Doch Barrès steht ja als Programmschmied (in altgallischem Stile) des »französischen Friedens« durchaus nicht allein da. Herr Onésime Reclus und der anonyme Verfasser der Broschüre » La Paix que nous devons faire« reden in demselben geschichtlich berühmten Tone und in demselben aus der Geschichte so gut bekannten Stile – aber nicht ohne originelle, beachtenswerte eigene Erfindungen und Zusätze. Man sehe einige Hauptzüge.
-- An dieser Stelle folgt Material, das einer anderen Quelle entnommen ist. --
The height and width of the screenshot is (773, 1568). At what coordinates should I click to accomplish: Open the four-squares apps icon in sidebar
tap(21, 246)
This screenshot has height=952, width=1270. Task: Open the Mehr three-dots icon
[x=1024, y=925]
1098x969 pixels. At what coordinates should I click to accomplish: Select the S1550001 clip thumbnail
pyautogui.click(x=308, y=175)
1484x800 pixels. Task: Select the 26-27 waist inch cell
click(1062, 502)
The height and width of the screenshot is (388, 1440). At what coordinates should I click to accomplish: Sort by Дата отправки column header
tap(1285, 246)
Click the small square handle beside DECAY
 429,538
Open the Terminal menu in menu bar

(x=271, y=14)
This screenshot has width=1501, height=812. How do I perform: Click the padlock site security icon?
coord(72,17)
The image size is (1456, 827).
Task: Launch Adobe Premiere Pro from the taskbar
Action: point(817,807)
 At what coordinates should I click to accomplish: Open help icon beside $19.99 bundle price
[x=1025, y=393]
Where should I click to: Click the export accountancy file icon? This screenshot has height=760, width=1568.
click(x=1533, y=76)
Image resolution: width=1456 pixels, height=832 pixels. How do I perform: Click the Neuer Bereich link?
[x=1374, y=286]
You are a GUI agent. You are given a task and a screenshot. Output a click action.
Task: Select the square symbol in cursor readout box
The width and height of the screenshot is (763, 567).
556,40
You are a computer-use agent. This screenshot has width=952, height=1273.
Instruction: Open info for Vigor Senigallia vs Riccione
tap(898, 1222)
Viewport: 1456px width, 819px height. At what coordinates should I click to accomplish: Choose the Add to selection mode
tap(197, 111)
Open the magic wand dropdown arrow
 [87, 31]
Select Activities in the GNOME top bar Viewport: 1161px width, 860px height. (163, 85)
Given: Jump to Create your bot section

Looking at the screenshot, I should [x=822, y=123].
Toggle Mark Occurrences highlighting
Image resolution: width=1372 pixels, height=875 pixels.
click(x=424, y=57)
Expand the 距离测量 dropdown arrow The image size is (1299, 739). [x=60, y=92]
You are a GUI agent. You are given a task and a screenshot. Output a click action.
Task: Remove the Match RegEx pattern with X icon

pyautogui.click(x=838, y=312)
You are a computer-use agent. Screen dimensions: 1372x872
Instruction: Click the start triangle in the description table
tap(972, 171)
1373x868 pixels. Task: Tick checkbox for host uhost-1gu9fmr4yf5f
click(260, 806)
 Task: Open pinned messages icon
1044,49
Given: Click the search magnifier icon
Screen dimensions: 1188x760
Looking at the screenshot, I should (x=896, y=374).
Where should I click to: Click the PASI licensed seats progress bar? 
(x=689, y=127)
Überhaupt keine Friedensverhandlungen mit dem Deutschen Reich – sondern nur mit jedem der deutschen Teilstaaten. Dies nicht zum wenigsten, um zu markieren, daß man »das deutsche Volk« vom »preußischen Joche« befreie. Die Hohenzollern werden auf ewig abgesetzt. Wollen die Deutschen dennoch durchaus einen Kaiser haben, so wird es ein Wahlkaiser, sodaß Deutschlands politische Ohnmacht vor 1870 in aller Zukunft verbürgt bleibt. Die deutschen Kolonien werden restlos unter den Siegern geteilt. Frankreich erhält die Rheingrenze bis Köln, sowie auch Luxemburg. Belgien erhält Köln, Aachen und einen Teil des westfälischen Industriegebietes. Die Königreiche Hannover und Westfalen werden wiederhergestellt. Die deutsche Nordseeküste bis Bremen wird holländisch. Bremen, Hamburg und Helgoland werden englisch. Schleswig-Holstein mit Kiel fällt an Dänemark, »dem heiligen Nationalitätsprinzip gemäß«. Unter russischem Protektorat wird ein Königreich Polen gebildet, das aus einem Teile Russisch-Polens, Ost- und Westpreußen, Posen, Teilen Schlesiens und der Provinz Galizien bestehen wird. Die vielen Deutschen, die sich auf diese Weise auf der verkehrten Seite der deutschen Reichsgrenze befinden werden, haben sich in ihr Schicksal zu finden, da das Nationalitätsprinzip es diesmal aus höheren Gesichtspunkten so verlangt. Italien und Serbien erhalten ihre Irredenta reichlich bemessen, und die Schweiz heimst Vorarlberg ein. Die Kriegsentschädigung wird auf mindestens fünfzig und höchstens hundert Milliarden festgesetzt und ist von Deutschland in mindestens fünfzig und höchstens hundert Jahren zu bezahlen.

Dies ist » la paix que nous devons faire«, – und ihn werden die Sieger, das humane Frankreich an der Spitze, dem Besiegten diktieren. »Mit solchem Volke unterhandelt man nicht!«

Oder, wie die allgemeine Parole jetzt (zu Anfang des Jahres 1916) in Frankreich und in allen nationalen und politischen Lagern der Entente formuliert wird: » erst der Sieg, dann der Friede

Oder, wie die auch von ententefreundlich-neutralen Sozialdemokraten angenommene Formel lautet: »kein Friede, der nicht ein dauerhafter Friede werden kann« – und es kommt den Feinden des »preußischen Militarismus« allein zu, darüber zu entscheiden, welche als »Dauerhaftigkeit« verbürgende Bedingungen gelten sollen. Der Friede wird auf der Zertrümmerung des deutschen Staates aufgebaut werden, und zwar gerade so, wie man es während des Siegesrausches in Frankreich, England, Rußland usw. zufällig als recht ansieht!

Das wird sicherlich ein dauerhafter Friede und ein Triumph des Rechtes! Wer daran zweifeln kann, der kennt eben seine Franzosen nicht, und ebensowenig seine Russen und seine Engländer!